The winter solstice usually falls on December 21st of any given year, it is a day with the shortest period of daylight and the longest night of the year in the Northern Hemisphere. The Sun is at its lowest elevation in the sky and since ancient times the winter solstice has been seen as a significant event for many cultures. Celebrated with festivals and rituals, it marked the symbolic death and rebirth of the Sun. The seasonal significance of the winter solstice is in the reversal of the gradual lengthening of nights and shortening of days. Cultures built monuments to recognize this special celestial day, such as at Stonehenge and within the pyramids of the Maya. The term ‘solstice’ derives from the Latin word ‘solstitium’, meaning ‘Sun standing still’. On this day the Sun seems to stand still before daylight lengthens again.
In recognition of the Winter Solstice tomorrow I’d like to share with you certain aspects of Canada’s Parliament Buildings that I discovered that seem to have been designed to honour this event. In 1859, The Legislative Assembly in Ottawa voted for the construction of a House of Parliament and the winning bid was made by Thomas Fuller. The cornerstone was laid under the rituals of the Order of Freemasonry by the future King, Albert Edward, who later became Grand Master of the Convent General of the Knights Templar.

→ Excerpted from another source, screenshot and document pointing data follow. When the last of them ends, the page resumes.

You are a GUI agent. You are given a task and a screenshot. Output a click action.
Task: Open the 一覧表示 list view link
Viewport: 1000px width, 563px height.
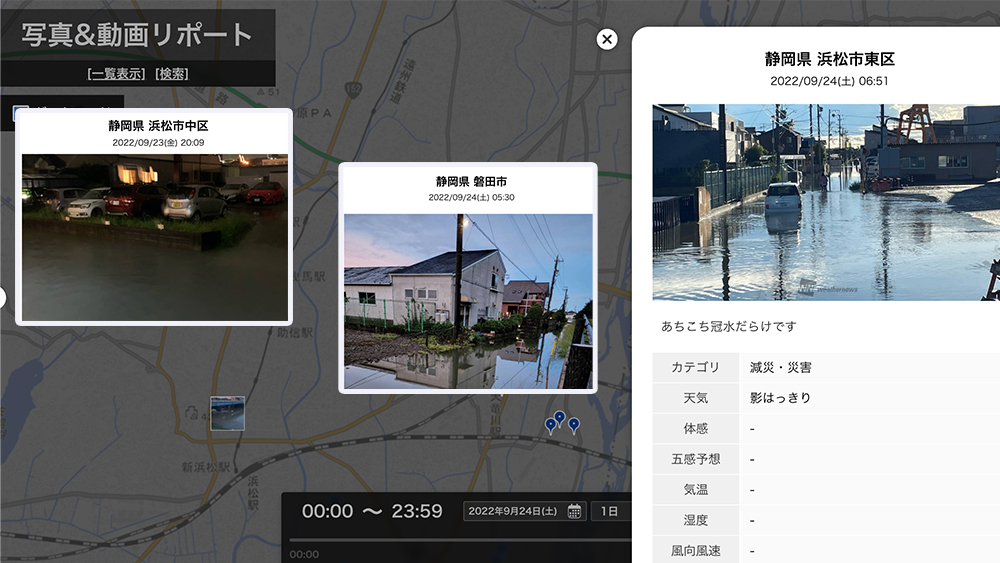click(x=117, y=74)
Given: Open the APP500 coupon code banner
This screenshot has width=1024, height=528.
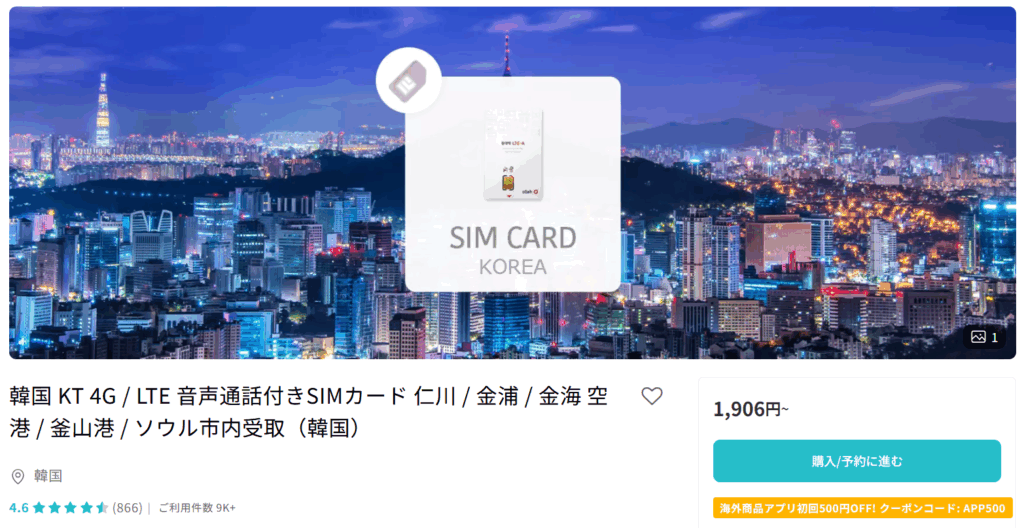Looking at the screenshot, I should 862,508.
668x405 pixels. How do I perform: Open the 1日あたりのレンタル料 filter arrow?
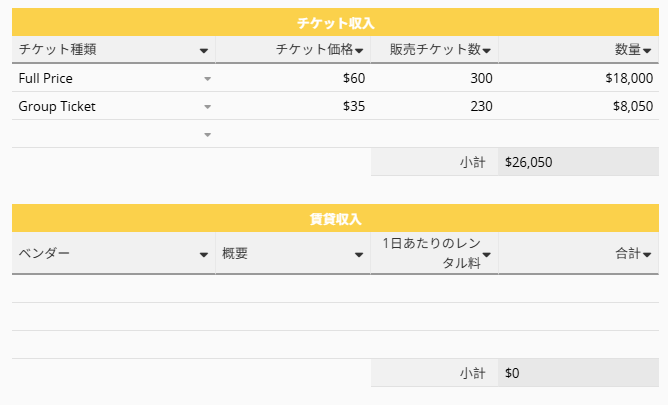[x=486, y=255]
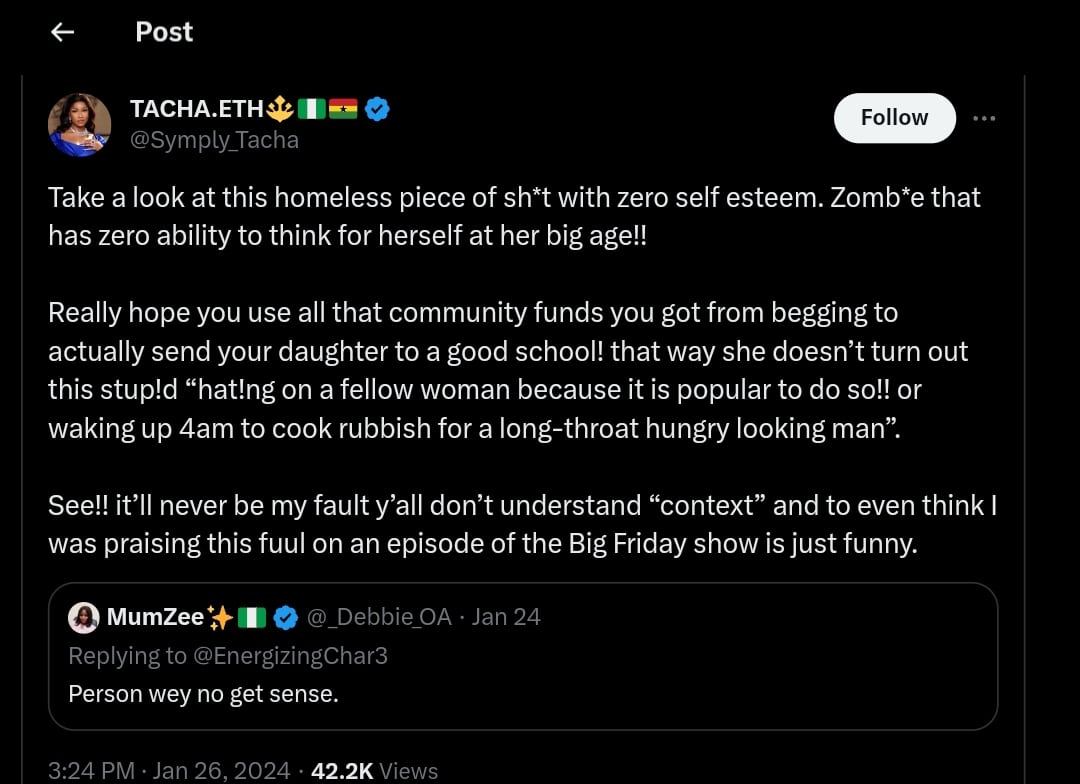Click the Ghana flag emoji beside TACHA.ETH

click(343, 109)
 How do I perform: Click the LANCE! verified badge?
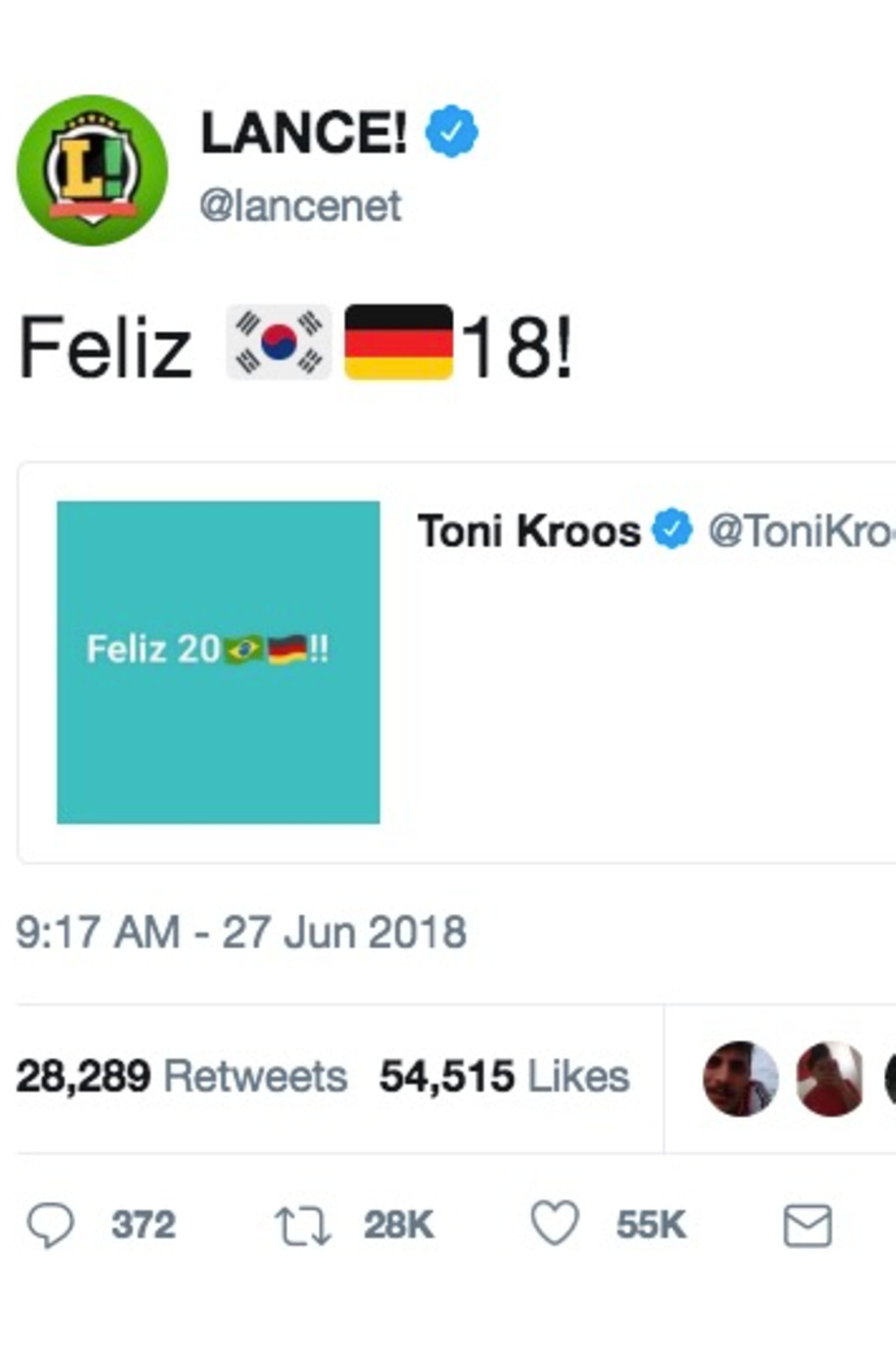452,131
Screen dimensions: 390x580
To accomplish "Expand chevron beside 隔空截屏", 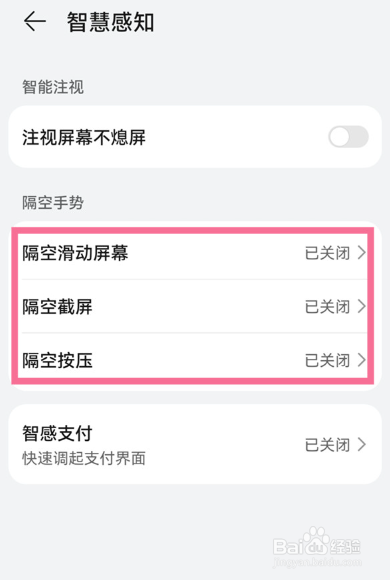I will pos(362,306).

It is my belief that certain solstice secrets were built into the Parliament Buildings and surrounding area that can be seen by studying certain aspects on the Solstices using the app “Sun Surveyor” that maps out the position of the sun on specific days.
Parliament is in alignment with the sunset axis on Solstice day. The overall layout of the Parliament Buildings is aligned east-west along the axis of the setting sun on the Winter Solstice.
Second, the downtown core of Ottawa is laid out in alignment with the Winter Solstice. Wellington, Sparks & east-west streets all align with the setting sun on Winter Solstice. You can stand & watch the sunset down each street. This is why the sun is in your eyes driving west.
Third, & most interesting of all, is that the Library Of Parliament which was designed to resemble a Templar church, has a statue of the Queen at its centre. The Queen faces the entrance doorway where at noon, on the Winter Solstice, she watches the sun exactly above it. Note the special “runway” from the statue on the floor and also the bizarre geometric patterns built into the wood floor.
Call it coincidence, or call it a very specific and concerted esoteric effort to honour the Solstice event through the structures of the Parliament Buildings and the surrounding area.